The role of acrolein in allyl alcohol-induced lipid peroxidation and liver cell damage in mice.

Male NMRI mice were fed a sucrose diet for 48 hr in order to reduce the hepatic glutathione content and to level off its diurnal variation. After administration of allyl alcohol (AA: 1.1 mmol/kg), hepatic glutathione (24.3 +/- 7.0 nmol GSH/mg protein) was almost totally lost within the first 15 min (less than 0.5 nmol GSH/mg protein). Subsequently, a massive lipid peroxidation was observed, i.e. the animals exhaled 414 +/- 186 nmol ethane/kg/hr compared to 0.9 +/- 0.8 of controls, and the hepatic TBA-reactive compounds had increased from 55 +/- 16 pmol/mg protein in controls to 317 +/- 163 after 1 hr. Concomitantly, a 40-45% loss of the polyunsaturated fatty acids (arachidonic and docosahexaenoic acid) in the liver lipids was observed. About 80% of the cytosolic alcohol dehydrogenase activity and about 50% of the microsomal P450-content were destroyed. In vivo-inhibition of alcohol dehydrogenase by pyrazole or induction of aldehyde dehydrogenase by phenobarbital abolished AA-induced liver damage as well as glutathione depletion and lipid peroxidation, while inhibition of aldehyde dehydrogenase by cyanamide made a subtoxic dose of AA (0.60 mmol/kg) highly toxic. These results strongly favour the importance of acrylic acid formation as an additional detoxification pathway. Enhanced hepatic levels of glutathione protected in vivo against the damaging effects of AA. Depletion of the liver glutathione content by phorone or diethylmaleate alone caused marginally enhanced lipid peroxidation (phorone) but not liver cell damage. Monooxygenase inhibitors (metyrapone, diethyldithiocarbamate, alpha-naphthoflavone) or an inducer (benz(a)pyrene) did not affect AA-induced toxicity. The ferric iron chelator desferoxaminemethanesulfonate prevented AA-induced lipid peroxidation and liver cell damage in vivo. In vitro, acrolein alone failed to initiate lipid peroxidation in soy bean phospholipid liposomes or in mouse liver microsomes. Thus, acrolein not only impairs the glutathione defense system but also directly destroys cellular proteins and evokes lipid peroxidation by an indirect iron-depending mechanism.

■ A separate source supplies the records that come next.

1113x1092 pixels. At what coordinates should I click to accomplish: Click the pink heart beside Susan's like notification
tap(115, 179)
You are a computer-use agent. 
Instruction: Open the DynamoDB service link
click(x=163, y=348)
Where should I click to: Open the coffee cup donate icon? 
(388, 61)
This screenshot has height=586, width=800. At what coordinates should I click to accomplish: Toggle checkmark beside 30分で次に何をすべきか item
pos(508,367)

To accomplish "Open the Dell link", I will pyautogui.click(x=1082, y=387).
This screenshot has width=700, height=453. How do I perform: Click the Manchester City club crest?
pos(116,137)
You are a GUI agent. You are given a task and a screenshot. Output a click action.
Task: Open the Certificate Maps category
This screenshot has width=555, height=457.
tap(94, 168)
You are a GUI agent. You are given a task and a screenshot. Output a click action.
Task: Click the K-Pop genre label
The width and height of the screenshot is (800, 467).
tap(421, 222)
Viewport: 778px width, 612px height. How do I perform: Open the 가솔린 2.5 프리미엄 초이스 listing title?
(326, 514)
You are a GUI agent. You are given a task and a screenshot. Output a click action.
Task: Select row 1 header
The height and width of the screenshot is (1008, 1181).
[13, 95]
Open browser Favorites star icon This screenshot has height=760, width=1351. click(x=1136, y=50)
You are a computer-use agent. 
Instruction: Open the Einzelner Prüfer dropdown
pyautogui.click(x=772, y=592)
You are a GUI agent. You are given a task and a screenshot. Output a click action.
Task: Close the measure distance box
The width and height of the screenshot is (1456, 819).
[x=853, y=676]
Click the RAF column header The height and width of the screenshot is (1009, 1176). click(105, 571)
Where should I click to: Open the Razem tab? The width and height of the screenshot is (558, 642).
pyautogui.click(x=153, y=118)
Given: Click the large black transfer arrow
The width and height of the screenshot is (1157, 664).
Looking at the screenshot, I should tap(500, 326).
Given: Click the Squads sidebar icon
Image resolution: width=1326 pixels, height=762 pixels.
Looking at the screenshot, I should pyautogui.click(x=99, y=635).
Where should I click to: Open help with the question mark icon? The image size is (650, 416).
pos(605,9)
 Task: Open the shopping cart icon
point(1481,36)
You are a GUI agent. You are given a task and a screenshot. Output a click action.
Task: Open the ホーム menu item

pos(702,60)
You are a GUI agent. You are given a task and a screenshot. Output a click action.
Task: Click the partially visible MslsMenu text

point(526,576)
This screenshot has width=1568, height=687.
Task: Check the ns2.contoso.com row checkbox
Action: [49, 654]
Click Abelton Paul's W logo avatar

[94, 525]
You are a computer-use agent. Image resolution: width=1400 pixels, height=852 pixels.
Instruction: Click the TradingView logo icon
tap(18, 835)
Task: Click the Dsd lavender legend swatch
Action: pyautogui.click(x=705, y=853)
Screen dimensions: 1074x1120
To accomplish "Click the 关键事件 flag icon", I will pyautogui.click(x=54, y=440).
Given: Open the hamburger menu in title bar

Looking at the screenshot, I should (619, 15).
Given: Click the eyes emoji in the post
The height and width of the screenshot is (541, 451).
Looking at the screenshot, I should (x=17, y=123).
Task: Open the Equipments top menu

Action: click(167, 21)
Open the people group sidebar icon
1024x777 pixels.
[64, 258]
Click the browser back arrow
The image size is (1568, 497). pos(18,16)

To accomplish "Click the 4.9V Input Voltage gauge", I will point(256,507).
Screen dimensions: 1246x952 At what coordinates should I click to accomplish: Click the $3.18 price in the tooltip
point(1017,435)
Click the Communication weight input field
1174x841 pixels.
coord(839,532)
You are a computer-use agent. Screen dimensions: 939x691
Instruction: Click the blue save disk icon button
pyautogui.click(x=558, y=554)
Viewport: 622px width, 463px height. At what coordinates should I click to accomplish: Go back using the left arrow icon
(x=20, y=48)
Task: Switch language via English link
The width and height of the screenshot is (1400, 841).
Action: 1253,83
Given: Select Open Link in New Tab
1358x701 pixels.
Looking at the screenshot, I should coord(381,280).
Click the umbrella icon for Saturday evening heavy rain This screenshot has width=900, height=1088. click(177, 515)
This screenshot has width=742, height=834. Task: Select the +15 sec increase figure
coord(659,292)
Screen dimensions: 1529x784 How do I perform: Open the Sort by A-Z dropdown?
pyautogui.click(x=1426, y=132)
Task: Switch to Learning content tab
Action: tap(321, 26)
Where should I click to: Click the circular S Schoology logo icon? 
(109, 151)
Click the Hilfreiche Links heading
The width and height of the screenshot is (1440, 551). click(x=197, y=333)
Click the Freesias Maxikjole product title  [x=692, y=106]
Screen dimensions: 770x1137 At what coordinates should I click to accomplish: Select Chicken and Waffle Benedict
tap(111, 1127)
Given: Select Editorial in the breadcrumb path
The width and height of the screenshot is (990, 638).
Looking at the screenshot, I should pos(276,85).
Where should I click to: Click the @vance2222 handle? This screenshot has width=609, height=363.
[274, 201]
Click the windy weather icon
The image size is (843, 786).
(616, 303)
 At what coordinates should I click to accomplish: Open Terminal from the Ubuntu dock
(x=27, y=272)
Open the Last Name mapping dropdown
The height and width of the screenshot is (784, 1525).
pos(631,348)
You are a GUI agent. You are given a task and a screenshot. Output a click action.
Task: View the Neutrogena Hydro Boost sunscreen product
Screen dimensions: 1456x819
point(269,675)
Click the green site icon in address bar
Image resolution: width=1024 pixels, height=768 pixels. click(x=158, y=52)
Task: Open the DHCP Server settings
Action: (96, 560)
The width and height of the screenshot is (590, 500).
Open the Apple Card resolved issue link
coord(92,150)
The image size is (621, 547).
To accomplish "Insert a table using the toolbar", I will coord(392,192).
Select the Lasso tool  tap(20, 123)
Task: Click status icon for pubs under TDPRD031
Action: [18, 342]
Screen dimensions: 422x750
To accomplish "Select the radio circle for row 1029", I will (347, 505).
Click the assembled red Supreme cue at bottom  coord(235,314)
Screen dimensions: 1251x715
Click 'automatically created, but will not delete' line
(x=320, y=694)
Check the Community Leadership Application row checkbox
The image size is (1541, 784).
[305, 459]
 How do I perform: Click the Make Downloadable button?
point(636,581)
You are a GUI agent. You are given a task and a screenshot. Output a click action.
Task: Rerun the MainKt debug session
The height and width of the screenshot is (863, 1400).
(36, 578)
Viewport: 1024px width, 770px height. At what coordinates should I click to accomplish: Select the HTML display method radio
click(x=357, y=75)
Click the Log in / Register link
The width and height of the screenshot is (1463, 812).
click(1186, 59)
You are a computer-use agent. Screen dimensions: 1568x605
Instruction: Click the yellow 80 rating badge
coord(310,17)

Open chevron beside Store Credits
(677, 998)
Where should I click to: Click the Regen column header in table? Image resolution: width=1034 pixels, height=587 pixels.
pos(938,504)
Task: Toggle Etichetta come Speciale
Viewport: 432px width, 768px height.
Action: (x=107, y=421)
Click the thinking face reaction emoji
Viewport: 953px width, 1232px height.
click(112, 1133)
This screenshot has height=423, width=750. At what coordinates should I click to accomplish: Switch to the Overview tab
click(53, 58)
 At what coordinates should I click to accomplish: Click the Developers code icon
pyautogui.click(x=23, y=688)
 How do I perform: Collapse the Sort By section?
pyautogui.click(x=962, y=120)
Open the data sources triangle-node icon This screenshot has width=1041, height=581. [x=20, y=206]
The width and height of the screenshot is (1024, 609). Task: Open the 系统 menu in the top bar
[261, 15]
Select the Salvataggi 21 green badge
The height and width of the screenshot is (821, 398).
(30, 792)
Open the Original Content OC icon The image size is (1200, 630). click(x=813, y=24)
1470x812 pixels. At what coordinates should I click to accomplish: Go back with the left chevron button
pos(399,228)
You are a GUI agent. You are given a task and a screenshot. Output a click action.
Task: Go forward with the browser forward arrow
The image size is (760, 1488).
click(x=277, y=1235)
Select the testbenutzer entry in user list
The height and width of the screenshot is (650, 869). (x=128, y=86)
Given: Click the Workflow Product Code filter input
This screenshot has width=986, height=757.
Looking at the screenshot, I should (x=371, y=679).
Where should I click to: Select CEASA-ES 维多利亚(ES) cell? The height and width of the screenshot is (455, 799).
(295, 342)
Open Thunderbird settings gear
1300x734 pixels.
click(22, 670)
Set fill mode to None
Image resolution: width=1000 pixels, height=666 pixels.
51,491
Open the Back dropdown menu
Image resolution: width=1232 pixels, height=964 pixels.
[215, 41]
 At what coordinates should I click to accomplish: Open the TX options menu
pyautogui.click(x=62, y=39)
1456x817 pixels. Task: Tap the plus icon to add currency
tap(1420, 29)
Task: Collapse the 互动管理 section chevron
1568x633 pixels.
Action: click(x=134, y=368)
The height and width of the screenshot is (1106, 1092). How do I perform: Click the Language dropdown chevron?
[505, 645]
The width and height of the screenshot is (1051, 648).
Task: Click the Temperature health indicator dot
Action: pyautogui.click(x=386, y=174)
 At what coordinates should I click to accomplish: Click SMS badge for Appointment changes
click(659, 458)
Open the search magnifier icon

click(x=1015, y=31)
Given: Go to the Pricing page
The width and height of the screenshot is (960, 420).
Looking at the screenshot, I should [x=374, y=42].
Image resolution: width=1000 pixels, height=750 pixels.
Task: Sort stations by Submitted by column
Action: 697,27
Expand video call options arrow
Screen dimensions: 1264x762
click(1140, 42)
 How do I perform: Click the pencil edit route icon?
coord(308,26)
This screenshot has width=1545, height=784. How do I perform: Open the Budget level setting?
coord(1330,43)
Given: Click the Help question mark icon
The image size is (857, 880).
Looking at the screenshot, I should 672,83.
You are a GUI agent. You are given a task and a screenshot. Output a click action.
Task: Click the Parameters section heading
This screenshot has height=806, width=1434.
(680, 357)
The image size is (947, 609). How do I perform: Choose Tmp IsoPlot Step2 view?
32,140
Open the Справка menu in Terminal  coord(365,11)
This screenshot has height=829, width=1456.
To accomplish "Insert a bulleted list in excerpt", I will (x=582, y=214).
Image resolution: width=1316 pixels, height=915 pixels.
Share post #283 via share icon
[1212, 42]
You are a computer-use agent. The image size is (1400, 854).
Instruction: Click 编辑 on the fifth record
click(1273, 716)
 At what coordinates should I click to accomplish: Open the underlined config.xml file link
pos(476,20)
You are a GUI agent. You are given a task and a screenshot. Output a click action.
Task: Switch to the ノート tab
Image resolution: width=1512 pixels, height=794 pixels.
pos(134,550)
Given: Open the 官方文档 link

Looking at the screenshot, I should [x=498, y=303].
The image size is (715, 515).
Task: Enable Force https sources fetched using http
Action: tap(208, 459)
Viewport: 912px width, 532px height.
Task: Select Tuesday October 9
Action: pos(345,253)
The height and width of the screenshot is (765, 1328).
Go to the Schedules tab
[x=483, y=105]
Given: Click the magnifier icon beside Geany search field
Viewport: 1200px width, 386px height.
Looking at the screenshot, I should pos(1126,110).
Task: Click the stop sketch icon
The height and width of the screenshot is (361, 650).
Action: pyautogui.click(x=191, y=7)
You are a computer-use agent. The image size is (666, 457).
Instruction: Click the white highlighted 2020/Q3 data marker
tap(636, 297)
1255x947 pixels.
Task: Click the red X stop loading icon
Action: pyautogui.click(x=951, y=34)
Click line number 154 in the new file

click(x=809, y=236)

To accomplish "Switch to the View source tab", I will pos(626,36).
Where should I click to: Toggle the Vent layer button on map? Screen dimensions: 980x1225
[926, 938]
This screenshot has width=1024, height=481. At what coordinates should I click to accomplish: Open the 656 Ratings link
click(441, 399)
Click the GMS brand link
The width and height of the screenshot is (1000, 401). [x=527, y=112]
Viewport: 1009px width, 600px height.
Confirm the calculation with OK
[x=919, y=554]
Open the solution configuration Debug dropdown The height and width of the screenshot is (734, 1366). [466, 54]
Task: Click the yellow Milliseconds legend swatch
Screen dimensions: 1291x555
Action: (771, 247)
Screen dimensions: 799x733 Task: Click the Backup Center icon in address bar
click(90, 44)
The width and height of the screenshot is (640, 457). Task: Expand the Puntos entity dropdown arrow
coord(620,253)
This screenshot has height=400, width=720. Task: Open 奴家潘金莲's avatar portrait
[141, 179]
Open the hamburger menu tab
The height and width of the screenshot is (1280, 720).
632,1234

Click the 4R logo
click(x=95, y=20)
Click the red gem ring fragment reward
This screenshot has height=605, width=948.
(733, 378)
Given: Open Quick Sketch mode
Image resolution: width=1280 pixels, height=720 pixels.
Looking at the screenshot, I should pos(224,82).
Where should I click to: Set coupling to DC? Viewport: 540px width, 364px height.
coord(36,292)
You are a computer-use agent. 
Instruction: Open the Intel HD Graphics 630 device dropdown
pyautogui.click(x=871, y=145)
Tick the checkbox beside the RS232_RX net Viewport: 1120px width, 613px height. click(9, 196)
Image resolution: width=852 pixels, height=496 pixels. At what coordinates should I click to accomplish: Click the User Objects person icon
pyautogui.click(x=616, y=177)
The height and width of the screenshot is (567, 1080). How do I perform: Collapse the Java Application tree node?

NADH-dependent reductive stress and ferritin-bound iron in allyl alcohol-induced lipid peroxidation in vivo: the protective effect of vitamin E.

The role of iron in allyl alcohol-induced lipid peroxidation and hepatic necrosis was investigated in male NMRI mice in vivo. Ferrous sulfate (0.36 mmol/kg) or a low dose of ally alcohol (0.6 mmol/kg) itself caused only minor lipid peroxidation and injury to the liver within 1 h. When FeSO4 was administered before allyl alcohol, lipid peroxidation and liver injury were potentiated 50-100-fold. Pretreatment with DL-tocopherol acetate 5 h before allyl alcohol protected dose-dependently against allyl alcohol-induced lipid peroxidation and liver injury in vivo. Products of allyl alcohol metabolism, i.e. NADH and acrolein, both mobilized trace amounts of iron from ferritin in vitro. Catalytic concentrations of FMN greatly facilitated the NADH-induced reductive release of ferritin-bound iron. NADH effectively reduced ferric iron in solution. Consequently, a mixture of NADH and Fe3+ or NADH and ferritin induced lipid peroxidation in mouse liver microsomes in vitro. Our results suggest that the reductive stress (excessive NADH formation) during allyl alcohol metabolism can release ferrous iron from ferritin and can reduce chelated ferric iron. These findings provide a rationale for the strict iron-dependency of allyl alcohol-induced lipid peroxidation and hepatotoxicity in mice in vivo and document iron mobilization and reduction as one of several essential steps in the pathogenesis.